>> START Document excerpt

The Top Ten Patent Wars – Telephones (#4)

While the smartphone patent wars have captivated recent legal news cycles, a much more controversial telephone war occurred in the late 1870s and 1880s based on a strange and curious fact – Alexander Graham Bell, who is now considered the inventor of the telephone, filed his telephone patent on the same day another inventor, Elisha Gray, filed his own patent application for the telephone. Bell’s was the fifth filed that day, February 14, 19876, while Gray’s was the 39th. In this case, Bell was granted U.S. Patent No. 174,465 for “The method of, and apparatus for, transmitting vocal or other sounds telegraphically, as herein described, by causing electrical undulations, similar in form to the vibrations of the air accompanying the said vocal or other sounds, substantially as set forth.” Gray filed his patent caveat only a few hours after Bell’s patent was filed (at the time a means to reserve a priority date, similar to today’s provisional applications, abolished in 1909).

>> END Document excerpt
>> START Available data

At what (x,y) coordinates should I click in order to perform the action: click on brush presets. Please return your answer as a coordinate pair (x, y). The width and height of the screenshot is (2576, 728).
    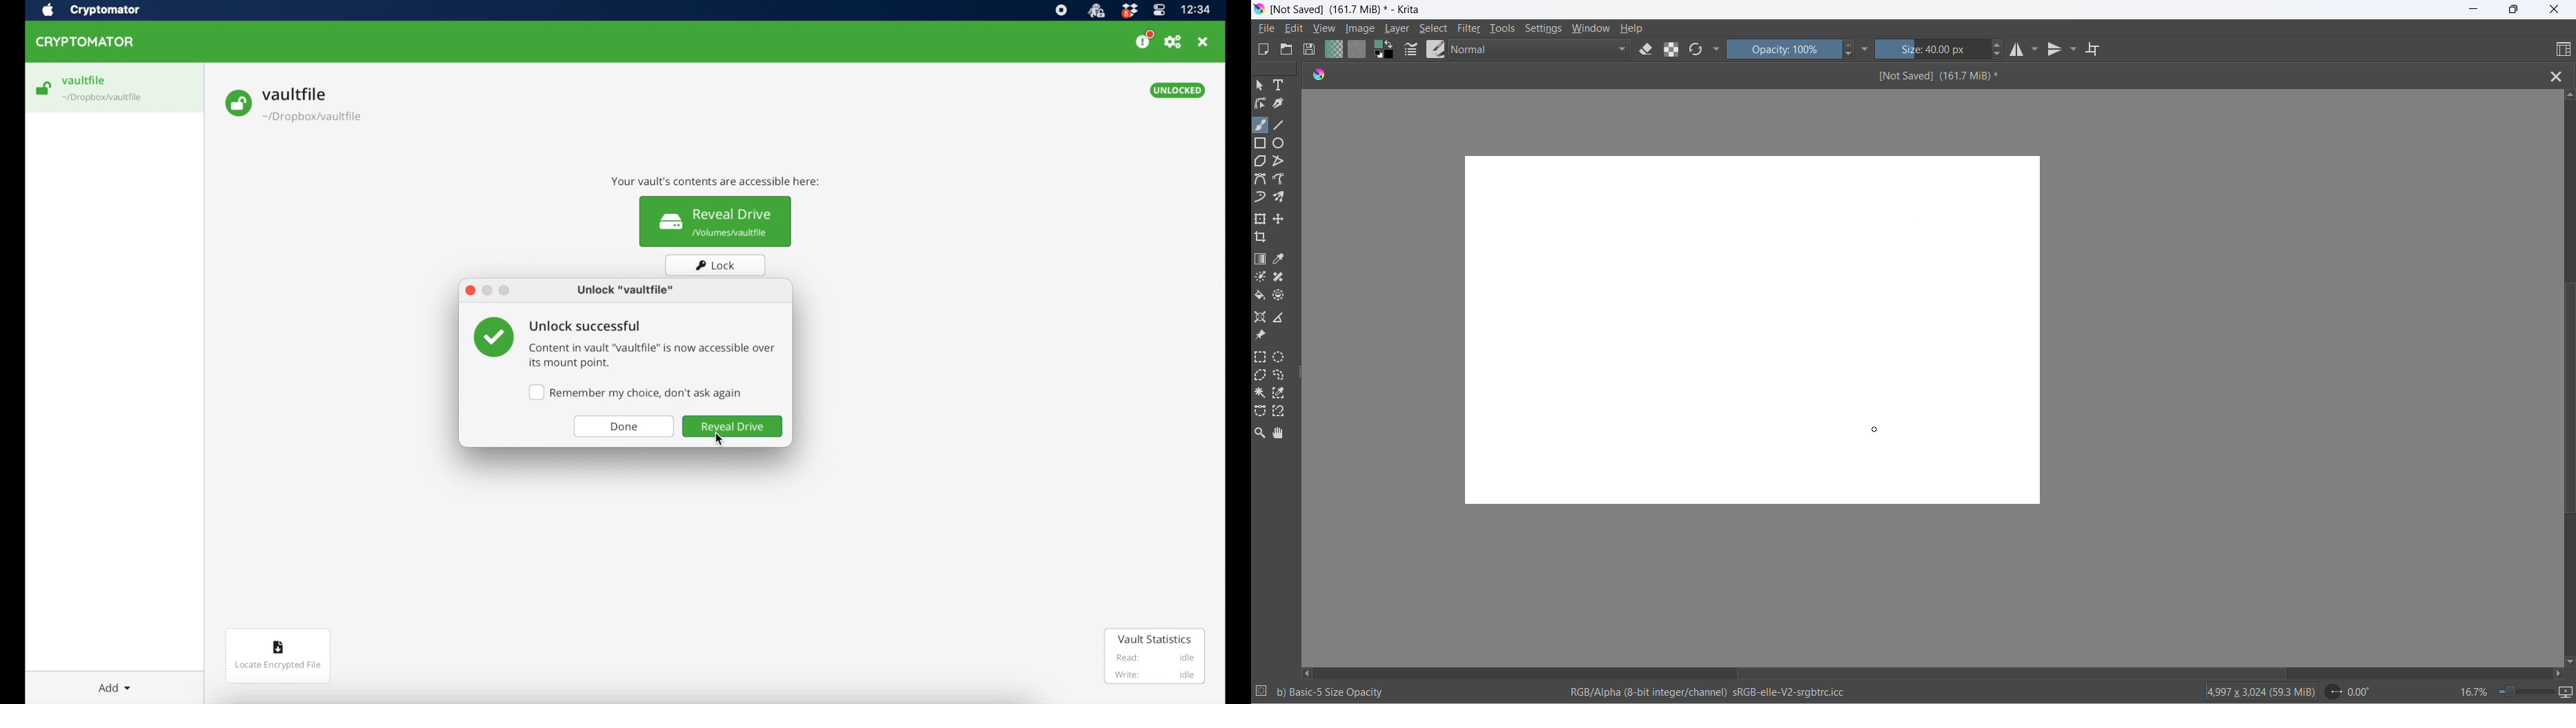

>> END Available data

Problems to work on ▸
[1] From the piece on the telephone patent war, render this sentence in Spanish: "Gray filed his patent caveat only a few hours after Bell's patent was filed (at the time a means to reserve a priority date, similar to today's provisional applications, abolished in 1909)."
[2] Carry the piece on the telephone patent war forward, picking up right after its final sentence.
Leave the material above out of this work.

Task results ▸
[1] Gray presentó su aviso de patente (caveat) apenas unas horas después de que se presentara la patente de Bell (en aquella época, un medio para reservar una fecha de prioridad, similar a las actuales solicitudes provisionales, abolido en 1909).

[2]
There have been various conspiracy theories that Bell knew of Gray’s upcoming filing and beat him to the Patent Office, but that issue was settled at the time by a patent “war” covering that and various other issues spanning an entire volume of the Supreme Court’s caselaw, captioned as Dolbear v. American Bell Telephone Company, et al., 126 U.S. 1, et seq. It was never decided that Bell had prior knowledge of Gray’s caveat, or that Bell took anything from Gray’s innovations (although there is evidence on both sides of these issues). Throughout these years, Bell’s patent was involved over 600 reported cases, but he never lost a judgment on the merits, and thus is remembered to history of the inventor of the telephone.

The Dolbear case was brought by Western Union as it fought Bell for monopoly-power in the telephone industry, but the Supreme Court found that Bell’s patent was valid despite numerous inventors coming before him, thus validating his claim to invention to the public. This included the inventions of Antonio Meucci, an Italian immigrant, who had also filed a caveat on a telephone invention a few years prior to both Bell and Gray, but was so poor at the time that his patent application needed to be filed, he could not afford it.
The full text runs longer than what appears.